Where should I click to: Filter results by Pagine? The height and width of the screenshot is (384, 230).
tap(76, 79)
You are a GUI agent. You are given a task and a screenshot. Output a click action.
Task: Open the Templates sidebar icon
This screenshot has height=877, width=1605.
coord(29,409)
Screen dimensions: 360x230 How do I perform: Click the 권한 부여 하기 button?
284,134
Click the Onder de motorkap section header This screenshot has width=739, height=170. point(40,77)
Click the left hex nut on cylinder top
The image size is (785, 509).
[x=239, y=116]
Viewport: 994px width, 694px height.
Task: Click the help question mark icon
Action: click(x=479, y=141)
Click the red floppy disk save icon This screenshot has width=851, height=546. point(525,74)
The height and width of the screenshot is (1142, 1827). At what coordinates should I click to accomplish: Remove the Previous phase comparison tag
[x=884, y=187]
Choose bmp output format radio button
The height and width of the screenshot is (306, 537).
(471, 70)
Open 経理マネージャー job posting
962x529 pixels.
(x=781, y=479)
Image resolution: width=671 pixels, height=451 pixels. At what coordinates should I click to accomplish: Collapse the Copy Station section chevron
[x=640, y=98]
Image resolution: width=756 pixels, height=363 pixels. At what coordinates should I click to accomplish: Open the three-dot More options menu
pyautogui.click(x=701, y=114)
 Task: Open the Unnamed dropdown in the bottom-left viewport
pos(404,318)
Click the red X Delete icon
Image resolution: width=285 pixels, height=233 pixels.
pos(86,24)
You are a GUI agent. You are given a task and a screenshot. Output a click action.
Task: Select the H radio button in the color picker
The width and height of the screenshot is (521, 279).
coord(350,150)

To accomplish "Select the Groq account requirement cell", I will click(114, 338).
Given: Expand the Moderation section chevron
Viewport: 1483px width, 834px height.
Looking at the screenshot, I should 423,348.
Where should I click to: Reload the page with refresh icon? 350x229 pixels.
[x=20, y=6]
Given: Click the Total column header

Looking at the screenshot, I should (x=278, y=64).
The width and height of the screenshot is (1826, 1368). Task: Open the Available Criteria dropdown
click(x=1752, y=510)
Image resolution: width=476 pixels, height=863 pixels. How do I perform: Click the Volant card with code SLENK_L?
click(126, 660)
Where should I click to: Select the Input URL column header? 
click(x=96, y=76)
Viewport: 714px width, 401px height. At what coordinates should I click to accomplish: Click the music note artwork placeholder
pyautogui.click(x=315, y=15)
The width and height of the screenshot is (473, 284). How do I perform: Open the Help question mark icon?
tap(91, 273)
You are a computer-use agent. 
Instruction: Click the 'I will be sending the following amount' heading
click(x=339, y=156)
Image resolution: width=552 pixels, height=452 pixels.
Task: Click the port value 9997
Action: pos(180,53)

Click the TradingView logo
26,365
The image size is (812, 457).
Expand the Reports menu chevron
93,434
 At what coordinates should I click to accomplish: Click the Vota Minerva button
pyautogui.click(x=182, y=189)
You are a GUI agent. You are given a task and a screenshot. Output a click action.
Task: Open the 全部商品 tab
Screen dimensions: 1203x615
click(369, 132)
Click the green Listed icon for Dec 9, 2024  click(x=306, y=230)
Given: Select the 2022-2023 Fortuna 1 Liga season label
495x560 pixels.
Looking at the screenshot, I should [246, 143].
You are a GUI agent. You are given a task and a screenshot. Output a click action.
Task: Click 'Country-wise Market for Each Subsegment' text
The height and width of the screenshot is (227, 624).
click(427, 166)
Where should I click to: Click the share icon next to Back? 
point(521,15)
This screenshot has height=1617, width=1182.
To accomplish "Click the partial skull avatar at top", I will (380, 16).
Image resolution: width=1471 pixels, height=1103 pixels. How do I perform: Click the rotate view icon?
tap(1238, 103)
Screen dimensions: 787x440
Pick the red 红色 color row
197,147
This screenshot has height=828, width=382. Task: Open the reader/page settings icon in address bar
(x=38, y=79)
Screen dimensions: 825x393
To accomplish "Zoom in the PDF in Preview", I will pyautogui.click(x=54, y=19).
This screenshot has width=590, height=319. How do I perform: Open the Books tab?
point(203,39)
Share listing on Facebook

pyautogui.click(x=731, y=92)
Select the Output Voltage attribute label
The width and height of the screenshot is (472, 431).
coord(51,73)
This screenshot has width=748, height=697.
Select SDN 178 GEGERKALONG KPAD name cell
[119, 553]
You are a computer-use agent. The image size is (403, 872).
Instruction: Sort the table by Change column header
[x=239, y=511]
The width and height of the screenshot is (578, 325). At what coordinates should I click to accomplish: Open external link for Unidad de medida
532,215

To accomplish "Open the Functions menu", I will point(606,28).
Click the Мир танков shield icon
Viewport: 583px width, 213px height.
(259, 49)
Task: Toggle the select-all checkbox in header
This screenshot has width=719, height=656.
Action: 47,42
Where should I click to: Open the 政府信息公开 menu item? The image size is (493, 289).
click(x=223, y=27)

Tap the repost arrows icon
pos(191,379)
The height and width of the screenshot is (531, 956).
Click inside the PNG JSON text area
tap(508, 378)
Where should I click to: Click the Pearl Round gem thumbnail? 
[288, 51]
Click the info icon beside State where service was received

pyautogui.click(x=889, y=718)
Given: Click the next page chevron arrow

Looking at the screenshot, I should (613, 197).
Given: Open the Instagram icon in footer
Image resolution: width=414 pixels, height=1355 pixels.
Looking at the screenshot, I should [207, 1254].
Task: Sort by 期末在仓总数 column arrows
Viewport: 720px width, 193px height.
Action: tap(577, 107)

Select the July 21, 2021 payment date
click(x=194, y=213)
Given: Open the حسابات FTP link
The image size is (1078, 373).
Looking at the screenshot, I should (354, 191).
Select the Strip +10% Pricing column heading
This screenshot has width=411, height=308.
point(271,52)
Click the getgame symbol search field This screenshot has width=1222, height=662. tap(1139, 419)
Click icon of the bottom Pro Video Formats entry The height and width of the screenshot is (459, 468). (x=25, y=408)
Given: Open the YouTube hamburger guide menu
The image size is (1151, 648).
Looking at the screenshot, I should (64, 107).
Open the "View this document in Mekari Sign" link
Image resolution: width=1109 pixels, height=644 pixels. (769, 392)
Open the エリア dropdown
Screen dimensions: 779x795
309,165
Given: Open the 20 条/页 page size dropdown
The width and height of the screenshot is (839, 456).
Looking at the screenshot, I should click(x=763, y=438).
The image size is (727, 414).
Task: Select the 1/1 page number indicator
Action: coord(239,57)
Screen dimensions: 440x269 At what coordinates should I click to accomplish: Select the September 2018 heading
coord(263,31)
----
Turn the entries above into a numbered list with one line per item, leaving out the blank lines.

1. Where should I click to: Filter results by Pagine? The height and width of the screenshot is (384, 230).
2. tap(76, 79)
3. You are a GUI agent. You are given a task and a screenshot. Output a click action.
4. Task: Open the Templates sidebar icon
5. This screenshot has height=877, width=1605.
6. coord(29,409)
7. Screen dimensions: 360x230 How do I perform: Click the 권한 부여 하기 button?
8. 284,134
9. Click the Onder de motorkap section header This screenshot has width=739, height=170. point(40,77)
10. Click the left hex nut on cylinder top
11. The image size is (785, 509).
12. [x=239, y=116]
13. Viewport: 994px width, 694px height.
14. Task: Click the help question mark icon
15. Action: click(x=479, y=141)
16. Click the red floppy disk save icon This screenshot has width=851, height=546. point(525,74)
17. The height and width of the screenshot is (1142, 1827). At what coordinates should I click to accomplish: Remove the Previous phase comparison tag
18. [x=884, y=187]
19. Choose bmp output format radio button
20. The height and width of the screenshot is (306, 537).
21. (471, 70)
22. Open 経理マネージャー job posting
23. 962x529 pixels.
24. (x=781, y=479)
25. Image resolution: width=671 pixels, height=451 pixels. At what coordinates should I click to accomplish: Collapse the Copy Station section chevron
26. [x=640, y=98]
27. Image resolution: width=756 pixels, height=363 pixels. At what coordinates should I click to accomplish: Open the three-dot More options menu
28. pyautogui.click(x=701, y=114)
29.  Task: Open the Unnamed dropdown in the bottom-left viewport
30. pos(404,318)
31. Click the red X Delete icon
32. Image resolution: width=285 pixels, height=233 pixels.
33. pos(86,24)
34. You are a GUI agent. You are given a task and a screenshot. Output a click action.
35. Task: Select the H radio button in the color picker
36. The width and height of the screenshot is (521, 279).
37. coord(350,150)
38. To accomplish "Select the Groq account requirement cell", I will click(114, 338).
39. Given: Expand the Moderation section chevron
40. Viewport: 1483px width, 834px height.
41. Looking at the screenshot, I should 423,348.
42. Where should I click to: Reload the page with refresh icon? 350x229 pixels.
43. [x=20, y=6]
44. Given: Click the Total column header
45. Looking at the screenshot, I should (x=278, y=64).
46. The width and height of the screenshot is (1826, 1368). Task: Open the Available Criteria dropdown
47. click(x=1752, y=510)
48. Image resolution: width=476 pixels, height=863 pixels. How do I perform: Click the Volant card with code SLENK_L?
49. click(126, 660)
50. Where should I click to: Select the Input URL column header? 
51. click(x=96, y=76)
52. Viewport: 714px width, 401px height. At what coordinates should I click to accomplish: Click the music note artwork placeholder
53. pyautogui.click(x=315, y=15)
54. The width and height of the screenshot is (473, 284). How do I perform: Open the Help question mark icon?
55. tap(91, 273)
56. You are a computer-use agent. 
57. Instruction: Click the 'I will be sending the following amount' heading
58. click(x=339, y=156)
59. Image resolution: width=552 pixels, height=452 pixels.
60. Task: Click the port value 9997
61. Action: pos(180,53)
62. Click the TradingView logo
63. 26,365
64. The image size is (812, 457).
65. Expand the Reports menu chevron
66. 93,434
67.  At what coordinates should I click to accomplish: Click the Vota Minerva button
68. pyautogui.click(x=182, y=189)
69. You are a GUI agent. You are given a task and a screenshot. Output a click action.
70. Task: Open the 全部商品 tab
71. Screen dimensions: 1203x615
72. click(369, 132)
73. Click the green Listed icon for Dec 9, 2024  click(x=306, y=230)
74. Given: Select the 2022-2023 Fortuna 1 Liga season label
75. 495x560 pixels.
76. Looking at the screenshot, I should [246, 143].
77. You are a GUI agent. You are given a task and a screenshot. Output a click action.
78. Task: Click 'Country-wise Market for Each Subsegment' text
79. The height and width of the screenshot is (227, 624).
80. click(427, 166)
81. Where should I click to: Click the share icon next to Back? 
82. point(521,15)
83. This screenshot has height=1617, width=1182.
84. To accomplish "Click the partial skull avatar at top", I will (380, 16).
85. Image resolution: width=1471 pixels, height=1103 pixels. How do I perform: Click the rotate view icon?
86. tap(1238, 103)
87. Screen dimensions: 787x440
88. Pick the red 红色 color row
89. 197,147
90. This screenshot has height=828, width=382. Task: Open the reader/page settings icon in address bar
91. (x=38, y=79)
92. Screen dimensions: 825x393
93. To accomplish "Zoom in the PDF in Preview", I will pyautogui.click(x=54, y=19).
94. This screenshot has width=590, height=319. How do I perform: Open the Books tab?
95. point(203,39)
96. Share listing on Facebook
97. pyautogui.click(x=731, y=92)
98. Select the Output Voltage attribute label
99. The width and height of the screenshot is (472, 431).
100. coord(51,73)
101. This screenshot has width=748, height=697.
102. Select SDN 178 GEGERKALONG KPAD name cell
103. [119, 553]
104. You are a computer-use agent. The image size is (403, 872).
105. Instruction: Sort the table by Change column header
106. [x=239, y=511]
107. The width and height of the screenshot is (578, 325). At what coordinates should I click to accomplish: Open external link for Unidad de medida
108. 532,215
109. To accomplish "Open the Functions menu", I will point(606,28).
110. Click the Мир танков shield icon
111. Viewport: 583px width, 213px height.
112. (259, 49)
113. Task: Toggle the select-all checkbox in header
114. This screenshot has width=719, height=656.
115. Action: 47,42
116. Where should I click to: Open the 政府信息公开 menu item? The image size is (493, 289).
117. click(x=223, y=27)
118. Tap the repost arrows icon
119. pos(191,379)
120. The height and width of the screenshot is (531, 956).
121. Click inside the PNG JSON text area
122. tap(508, 378)
123. Where should I click to: Click the Pearl Round gem thumbnail? 
124. [288, 51]
125. Click the info icon beside State where service was received
126. pyautogui.click(x=889, y=718)
127. Given: Click the next page chevron arrow
128. Looking at the screenshot, I should (613, 197).
129. Given: Open the Instagram icon in footer
130. Image resolution: width=414 pixels, height=1355 pixels.
131. Looking at the screenshot, I should [207, 1254].
132. Task: Sort by 期末在仓总数 column arrows
133. Viewport: 720px width, 193px height.
134. Action: tap(577, 107)
135. Select the July 21, 2021 payment date
136. click(x=194, y=213)
137. Given: Open the حسابات FTP link
138. The image size is (1078, 373).
139. Looking at the screenshot, I should (354, 191).
140. Select the Strip +10% Pricing column heading
141. This screenshot has width=411, height=308.
142. point(271,52)
143. Click the getgame symbol search field This screenshot has width=1222, height=662. tap(1139, 419)
144. Click icon of the bottom Pro Video Formats entry The height and width of the screenshot is (459, 468). (x=25, y=408)
145. Given: Open the YouTube hamburger guide menu
146. The image size is (1151, 648).
147. Looking at the screenshot, I should (64, 107).
148. Open the "View this document in Mekari Sign" link
149. Image resolution: width=1109 pixels, height=644 pixels. (769, 392)
150. Open the エリア dropdown
151. Screen dimensions: 779x795
152. 309,165
153. Given: Open the 20 条/页 page size dropdown
154. The width and height of the screenshot is (839, 456).
155. Looking at the screenshot, I should click(x=763, y=438).
156. The image size is (727, 414).
157. Task: Select the 1/1 page number indicator
158. Action: coord(239,57)
159. Screen dimensions: 440x269 At what coordinates should I click to accomplish: Select the September 2018 heading
160. coord(263,31)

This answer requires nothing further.